With the investment in the club, seventh position last season (top of the middle third) is about par. So since leaving Everton in 2013, Moyes has achieved two good seasons. He hasn’t even won an away league game against the ‘top six’ in over 70 tries. That seems statistically improbable. Perhaps he has some sort of a managerial inferiority complex. That cringe-inducing ‘that’s what I do, I win matches’ always felt like someone who was insecure pretending to be better than they are.

His supporters might point to success in Europe last season, making the Europa League semi-final and winning all their games this season. But if you look at who they have played – teams like Viborg, FCSB, Anderlecht and Silkeborg – none can compete financially with the Hammers. There were good wins last year over Lyon and especially Sevilla, but they had every advantage to win yet fell to Frankfurt in the semi-final. If Moyes wants praise for those two victories, he must accept responsibility for not winning a competition in which they were so financially dominant.

As I say, it’s not that Moyes is especially terrible, but if West Ham had a better manager, they would have likely won the Europa League. Given how easily Aston Villa recruited Unai Emery, surely West Ham could have done so before them.

His favourite tactic once in front seems to be to go very defensive to hang onto the lead. It is the sort of thing a manager of a small club trying to overcome the odds does. It is as though he’s managing Wigan not West Ham. Maybe that’s the inferiority complex manifesting itself.

Think about how Thomas Frank organises Brentford to get the best out of them with far less resource. Newcastle are third and have spent less than West Ham in the last five years. Moyes’ decent seasons are just a blip in the overall trend of mediocrity.

It was put to me by a pal who’s a Hammers fan that Moyes won’t be 60 until next spring but he already looks like he’s in his 70s and thus like a relic from another era to the players. They might see other younger, more dynamic, interesting and cool managers like Frank, Howe and Silva doing much better with less money and wonder why they have to put up with Moyes.

“We pay big, so we can attract players, but Moyes doesn’t know what to do with them. He’s won nothing in two decades. He’s just an average manager who has an odd decent season but really should be working in the lower leagues. He is squatting in the Prem.”

He went on to say he thinks Moyes has lost the players, pointing to Said Benrahma’s attitude towards him in the Leicester game as proof, and that a team of internationals should not be a point off relegation.
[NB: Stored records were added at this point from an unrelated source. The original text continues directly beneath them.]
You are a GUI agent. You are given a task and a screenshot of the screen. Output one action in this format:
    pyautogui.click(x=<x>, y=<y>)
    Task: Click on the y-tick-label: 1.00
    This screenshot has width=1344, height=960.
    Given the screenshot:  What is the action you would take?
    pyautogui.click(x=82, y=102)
Others think he’s hiding behind the Conference League wins against markedly inferior opposition. Yet more think the rot set in last season with only one win in the last five games and that he doesn’t have enough tactical acumen, makes ill-advised substitutions, makes in-game mistakes and prepares poorly. It’s quite a long list of complaints.

Some of this may be a bit unfair; after all, the bloke can’t help how he looks and his playing career may have left him with dodgy knees, but modern football is an unsympathetic, brutal environment and he does stand in the technical area, slightly stooped, leaning forward a little, like an auld fella waiting in the rain for a bus. You couldn’t say he looks full of vim and vigour. These things, despite sometimes being rather shallow, do matter to top-rank footballers and to fans, especially when the team is losing regularly.

But despite all of this, to the chagrin of some of the supporters, he regularly enjoys an almost criticism-free pass in the press and with broadcasters, in a way that a non-British manager with the same record almost certainly would not. In fact, I don’t think I’ve ever heard or read any serious criticism of him at all outside of the fanbase. His achievements, such as they are, are often overstated or not placed in their proper context.

I suspect this is largely down to the fact he’s widely liked in the media as an affable sort and people understandably don’t want to be rude about him. But someone has to tell the truth. And the truth is no-one else has managed 830 top-flight games without winning anything and, just as importantly, hardly ever challenging to win anything. Even Harry Redknapp won the FA Cup once when Portsmouth manager.

His interviews are becoming passive-aggressive, but at least he’s not threatened to slap a female reporter again. He’s been damn lucky to manage in the top flight in England and Spain for so very long. It really shouldn’t go on for much longer. No-one can argue he is the best manager available to West Ham, with better options getting snapped up all the time. This should and surely will be his last top-flight job.

That bus should be along soon, Davey.